● **TASKS TO PERFORM**
1 - In the text about Lattin, turn the paragraph starting "The village comprises" into a short bulleted list that keeps its main facts.
2 - Copy the part of the text about Lattin that opens with "Lattin is a" and stops after "the Emly/Tipperary road.", swapping "burial mound" for "grave mound".

● **EXERCISE TEXT**

|---|

Village in County Tipperary, Ireland

Lattin is a village and civil parish in south County Tipperary in Ireland. It is within the historical barony of Clanwilliam, and is also one half of the 'Lattin and Cullen' parish in the Roman Catholic Archdiocese of Cashel and Emly. Lattin village is located on the R515 regional road between the towns of Emly and Tipperary.

==History==
Evidence of ancient settlement in the area includes an ancient burial mound (a barrow-mound) just east of the village, which can be clearly seen from the Emly/Tipperary road.

==Amenities and features==
The village comprises a church, cemetery and two pubs. The cemetery is located approximately 100 metres west of the Roman Catholic church. This church, the Church of the Assumption, was built in 1863 and is listed on the Record of Protected Structures for South Tipperary.

Lattin is surrounded by pasture land, much of which is used for dairy farming. It is situated in an area of south Tipperary known as the Golden Vale, an area in which the land is particularly suitable for grass growing and dairy farming.

Lattin's local GAA club, Lattin–Cullen GAA, is affiliated to the West Division Board of Tipperary GAA. The club is historically associated with Gaelic football.

The primary schools of Shronell and Mount Bruis tend to concentrate their religious and sporting activities in Lattin village.

|---|

(Saved data entries)
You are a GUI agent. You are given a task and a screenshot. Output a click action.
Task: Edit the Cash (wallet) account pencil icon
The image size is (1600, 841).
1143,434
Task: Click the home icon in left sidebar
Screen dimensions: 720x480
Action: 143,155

|---|

● **PER-TASK ANSWERS**
1 -
- Lattin village has a church, a cemetery and two pubs.
- The cemetery lies about 100 meters west of the Roman Catholic church.
- That church, the Church of the Assumption, was built in 1863.
- It is listed on the Record of Protected Structures for South Tipperary.

2 -
Lattin is a village and civil parish in south County Tipperary in Ireland. It is within the historical barony of Clanwilliam, and is also one half of the 'Lattin and Cullen' parish in the Roman Catholic Archdiocese of Cashel and Emly. Lattin village is located on the R515 regional road between the towns of Emly and Tipperary.

==History==
Evidence of ancient settlement in the area includes an ancient grave mound (a barrow-mound) just east of the village, which can be clearly seen from the Emly/Tipperary road.